Tony Lee thinks so. Tony is the lobbyist for Poverty Action and is one of the distinguished old men of our movement. When he says something, it's usually a good idea to listen.
A few weeks ago we found ourselves at the same event, and as Speaker of the House Frank Chopp went on about something or another in the next room, we retreated to the food table and went to work on those little fruit tart pies that always show up at these things. I tried to sell Tony on my Phil Mangano bounty offer, and described how the homeless ten year plans were misleading our movement, ignoring poverty, and providing cover for the federally led slaughter of the poor. I admitted to having gone a little bit insane recently.
Tony said I should relax, because the national poverty agenda had new momentum and unity and would basically outflank the "advocacy" whores who have sold out poor people in the name of growing the poverty industry.
He didn't actually say "advocacy whores." But I'm sure that's what he meant.
There's some encouraging evidence that he's right. This Thursday, a beltway press conference will be held to mark the twentieth anniversary of the McKinney-Vento Act. While an earlier post here compared national homeless advocates to yappy little dogs, that now seems unfair. It has been pointed out that yappy dogs have done little to deserve such a comparison.
But more to the point, a consensus statement of national level homeless advocates has been drafted, and the ten year plan strategy is nowhere to be found. In fact, the statement addresses the deficiencies of the federally driven policy alternative quite explicitly.
There is none of the rah-rah "we're winning against homelessness" crap that Mangano and company seem to live for. There is explicit recognition that McKinney-Vento is necessary but not sufficient. There is a call for the feds to dramatically expand their role in providing housing. There is recognition that the attack on poor people's programs must be halted and reversed. The civil rights crisis that exists for homeless people is named, and there is a call for a wage-led strategy to reduce poverty.
This is very good news. While the US Interagency Council on Homelessness and the National Alliance, by virtue of superior resources and political clout, have made the Ten Year Plan paradigm seem like the only game in town, a quiet revolution has bubbled underground.
I got a hint of this last week when a homeless advocate from a southeastern state called to talk. He found my blog when he Googled "philip mangano is the devil." Myself and the staff at WRAP helped him with material for a presentation at the NAEH conference.
Also revealing is the fact that an NAEH conference workshop on McKinney-Vento turned into a minor revolution. NAEH organizers had set up the workshop to only promote CPEHA (the version they favor), and dismissed alternative legislation with the following sentence: "There are two other proposals, the Homeless Emergency Assistance and Rapid Transition to Housing Act of 2007 (HEARTH) (HR 840) and the Administration's Homeless Assistance Consolidation Act of 2007, which has not yet been introduced."

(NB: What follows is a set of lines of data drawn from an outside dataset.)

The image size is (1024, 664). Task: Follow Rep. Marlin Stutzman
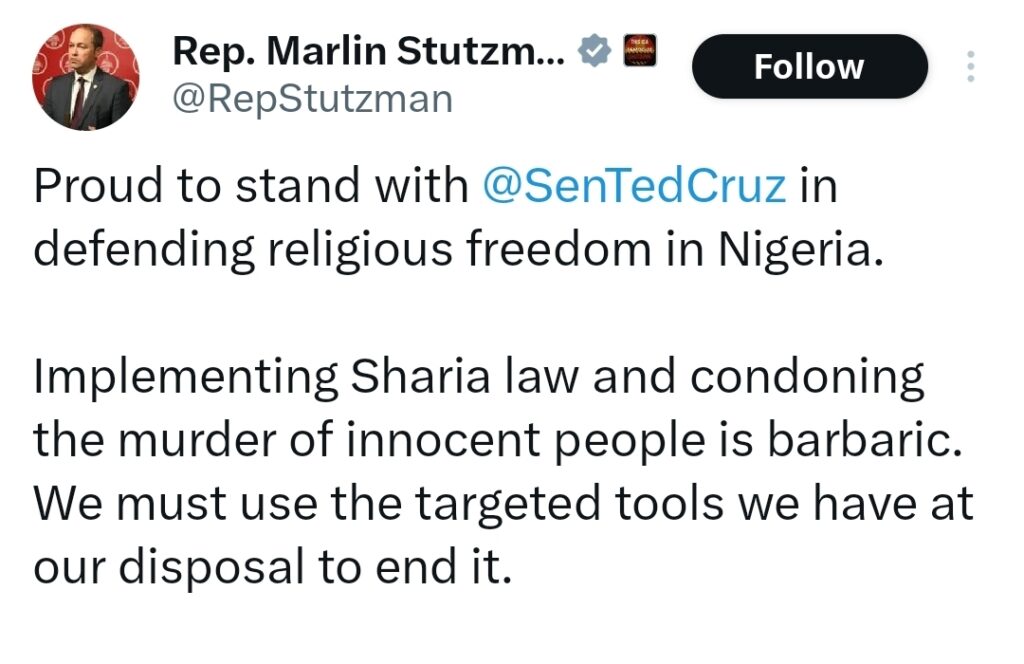tap(809, 66)
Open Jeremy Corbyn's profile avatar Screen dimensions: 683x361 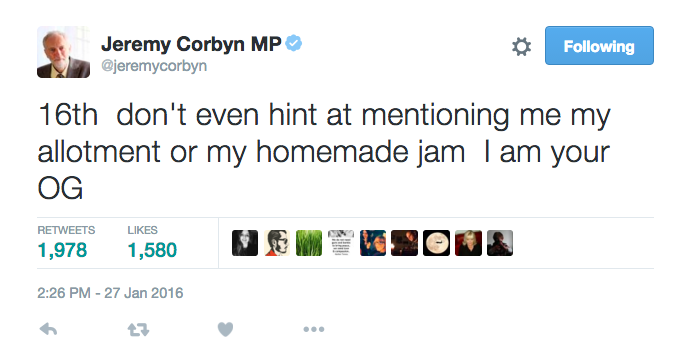pos(64,52)
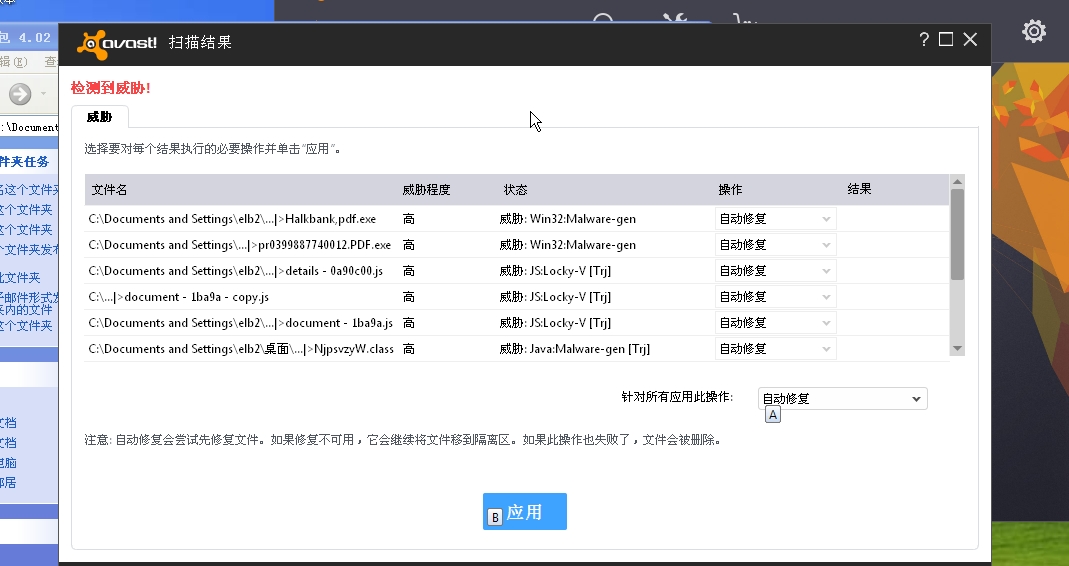Select the Halkbank.pdf.exe file row
The height and width of the screenshot is (566, 1069).
point(240,219)
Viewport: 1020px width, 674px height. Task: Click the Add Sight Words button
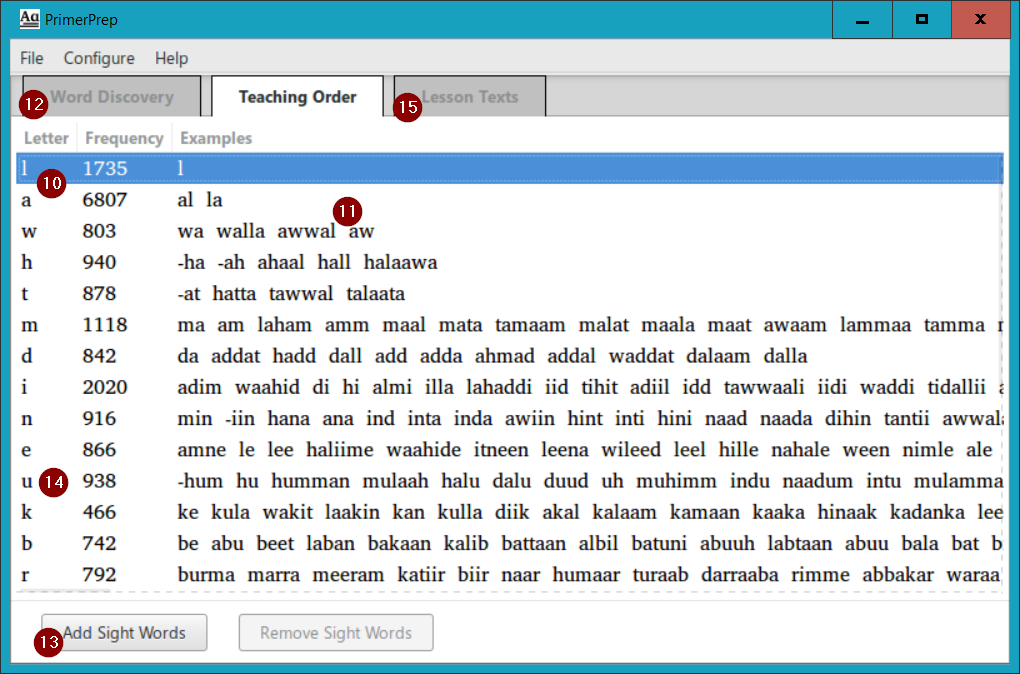(123, 632)
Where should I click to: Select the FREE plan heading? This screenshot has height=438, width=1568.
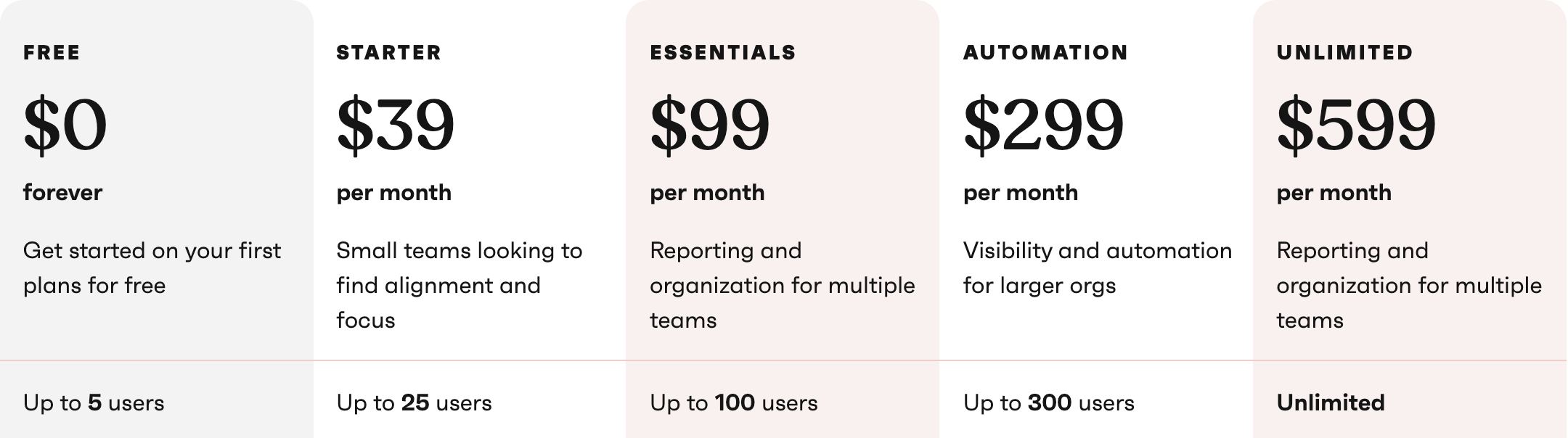click(52, 52)
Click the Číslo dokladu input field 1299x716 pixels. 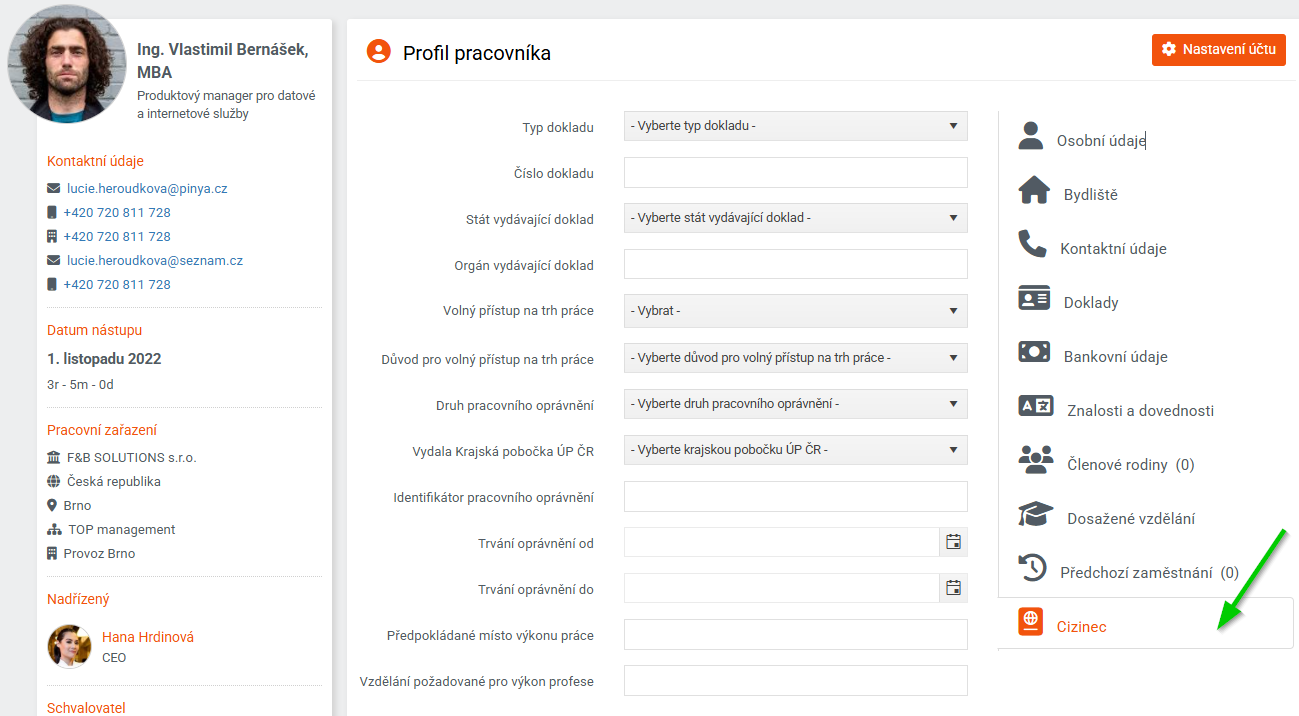(795, 173)
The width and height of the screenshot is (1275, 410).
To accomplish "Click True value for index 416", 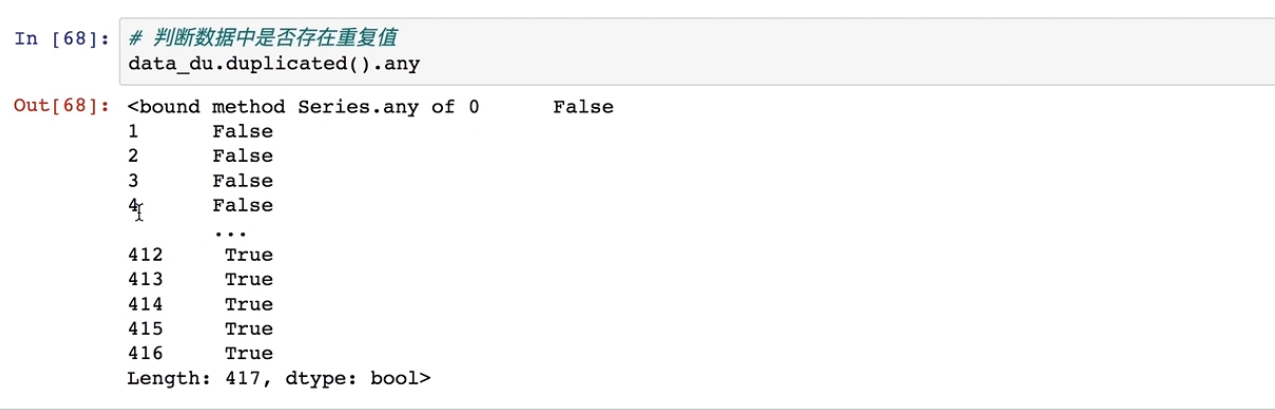I will [248, 353].
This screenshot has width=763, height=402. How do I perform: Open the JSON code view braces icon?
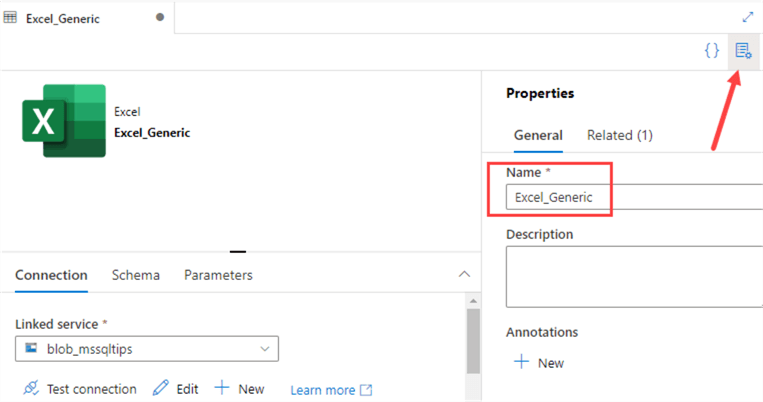point(712,50)
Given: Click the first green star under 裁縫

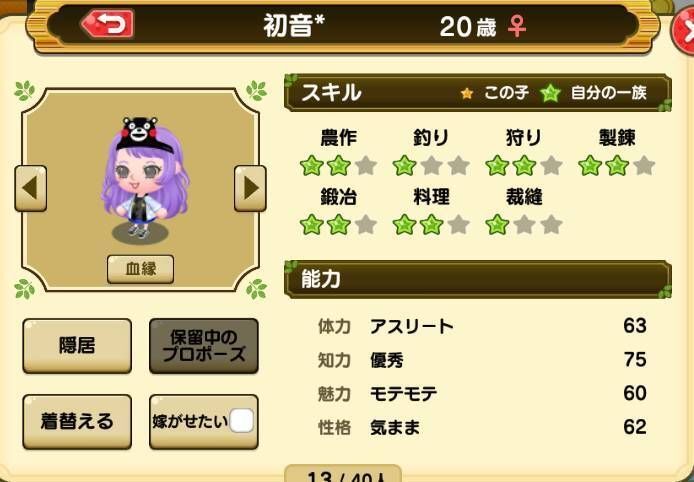Looking at the screenshot, I should [497, 225].
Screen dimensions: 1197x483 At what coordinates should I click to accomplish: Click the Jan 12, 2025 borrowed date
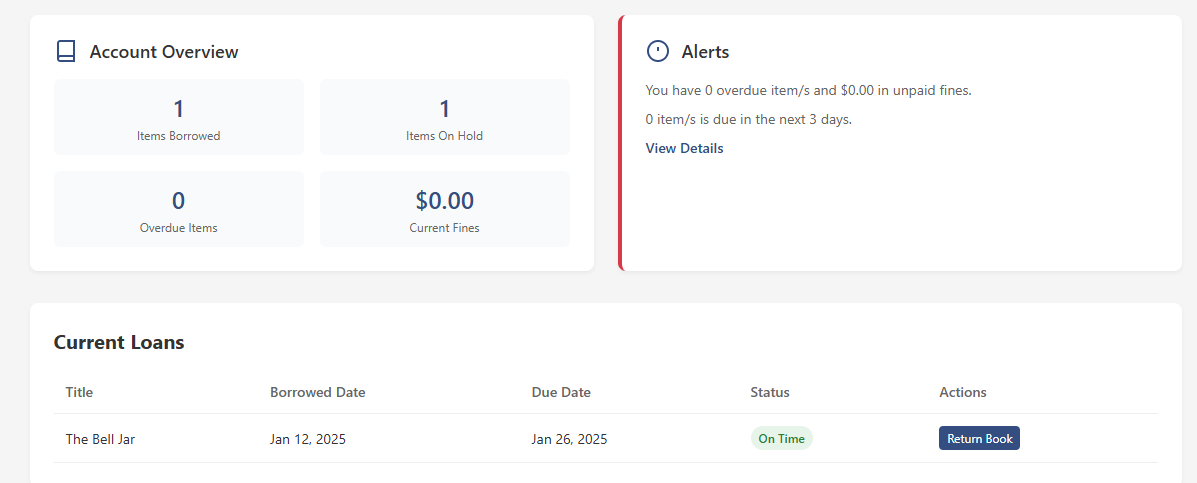tap(308, 439)
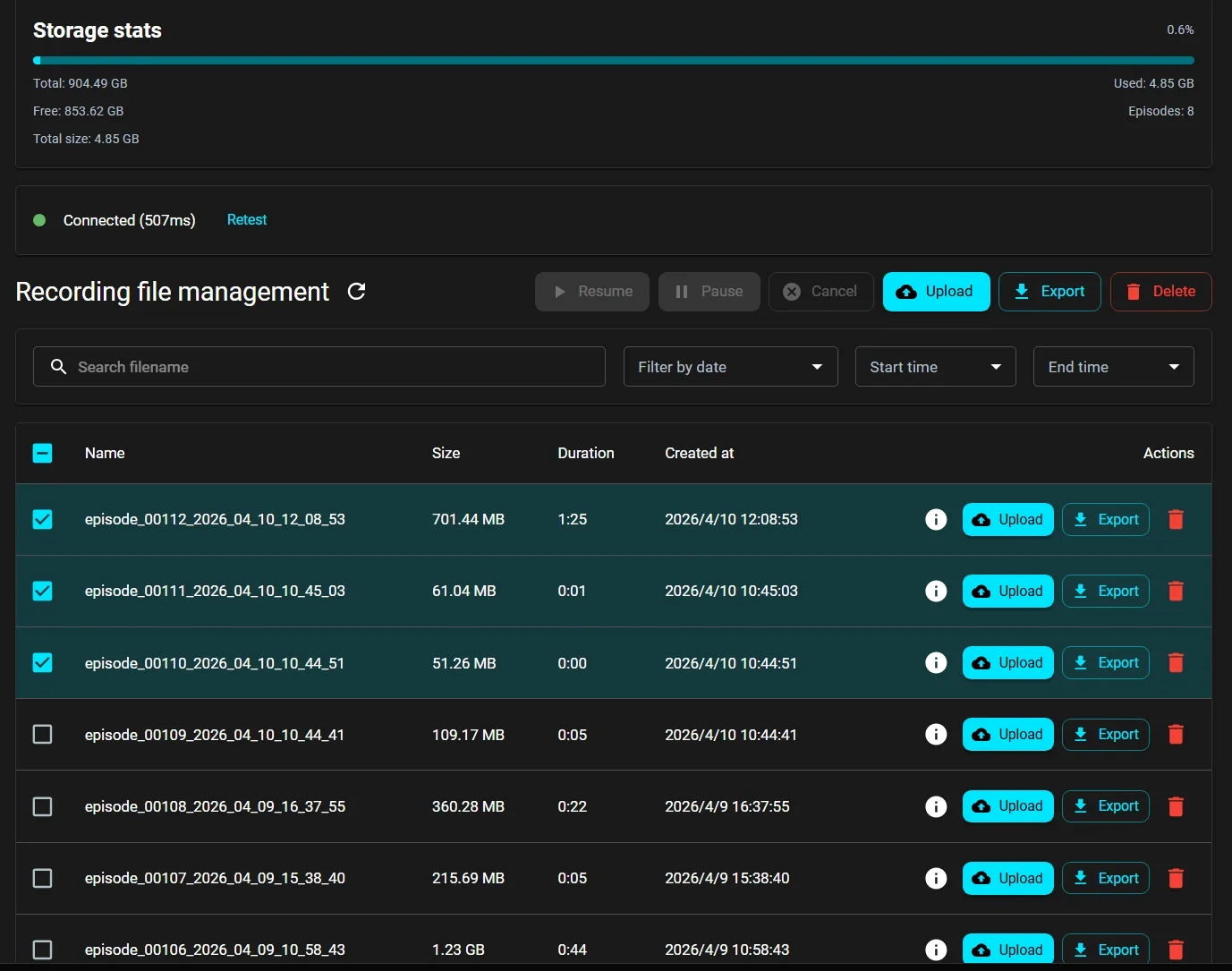
Task: Expand the Start time dropdown
Action: pyautogui.click(x=935, y=367)
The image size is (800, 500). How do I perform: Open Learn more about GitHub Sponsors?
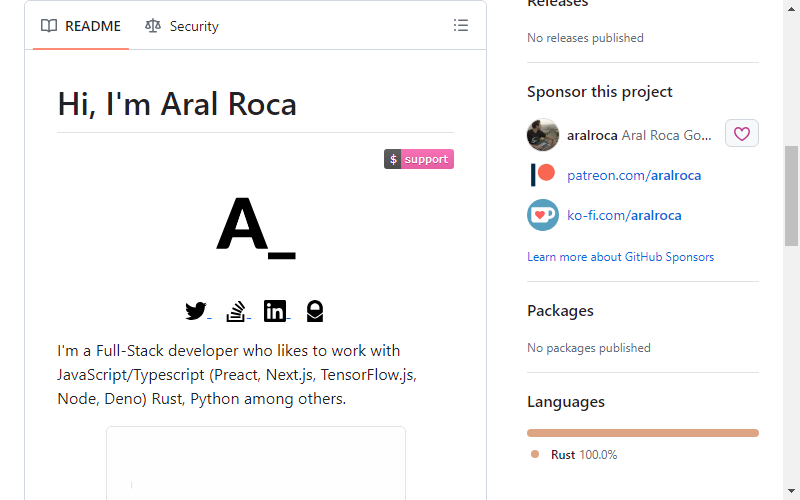pos(620,257)

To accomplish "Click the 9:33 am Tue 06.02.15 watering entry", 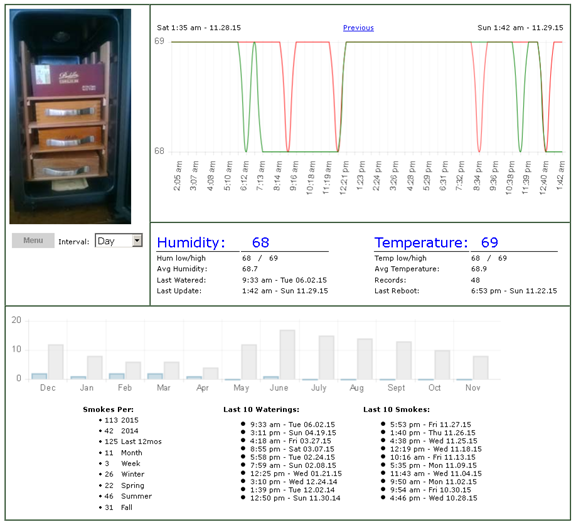I will [293, 424].
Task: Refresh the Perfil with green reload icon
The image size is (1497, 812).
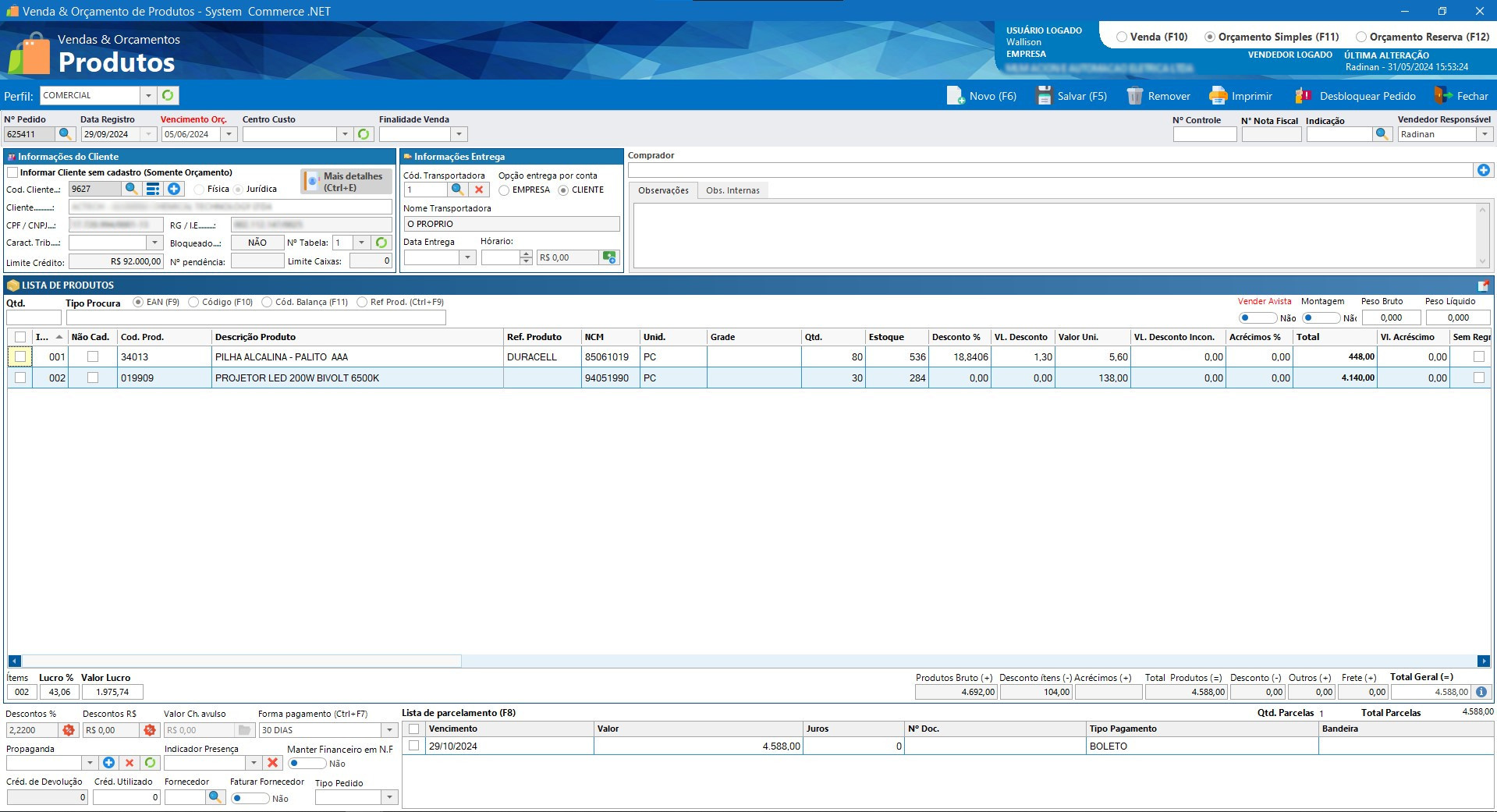Action: [x=168, y=95]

Workshop attendees revolted, and shared their own comparisons of the competing versions of legislation. As one person relayed, "The folks that I talked to were disgusted. That is sloppy, misleading, and irresponsible. That is pretty much how they felt and I know first hand that they complained about it."
This week's press conference is more evidence still. The Ten Things to End Homelessness list is basically a big fuck you to Phil "I love Project Connect and Ten Year Plans" Mangano. Take a look:
1. Assist currently homeless people by reauthorizing and doubling funds for HUD McKinney-Vento programs.
2. Create housing for low-income households by enacting a National Housing Trust Fund.
3. Protect, preserve, and expand existing federal housing programs that serve the lowest-income people.
4. Appropriate funds for at least 5,000 Section 8 housing vouchers forhomeless veterans through the HUD-Veterans Affairs Supportive Housing Program.
5. Expand access to addiction and mental health services for people experiencing homelessness through reauthorization of the Substance Abuse and Mental Health Services Administration.
6. Increase homeless and low-income persons’ access to healthcare by reauthorizing and expanding the Consolidated Health Centers program.
7. Increase homeless persons’ access to mainstream disability income, temporary assistance, and workforce investment services.
8. Provide homeless children and youth with increased services and support by reauthorizing the Education for Homeless Children and Youth program in the No Child Left Behind Act and the Runaway and Homeless Youth Act.
9. Require the Administration to develop and publish a coordinated federal plan to end homelessness.
10. Require jurisdictions receiving federal housing funds to protect the civil rights of homeless persons.
This is a major step in the right direction. I like number nine in particular, which calls USICH on its strategy to devolve all responsibility for homelessness to the localities.
Here's the thing though. Better positions only take us part way there. To get these ideas off paper and into legislation, we need to broaden our political base and vision, build for power, and make poverty into the kind of issue that political leaders have to address or else.
Gimmicky press conferences alone won't make much of a difference, but if the signers of this statement can figure out how to back these words up with the kind of action that makes people listen, then we'll be getting somewhere.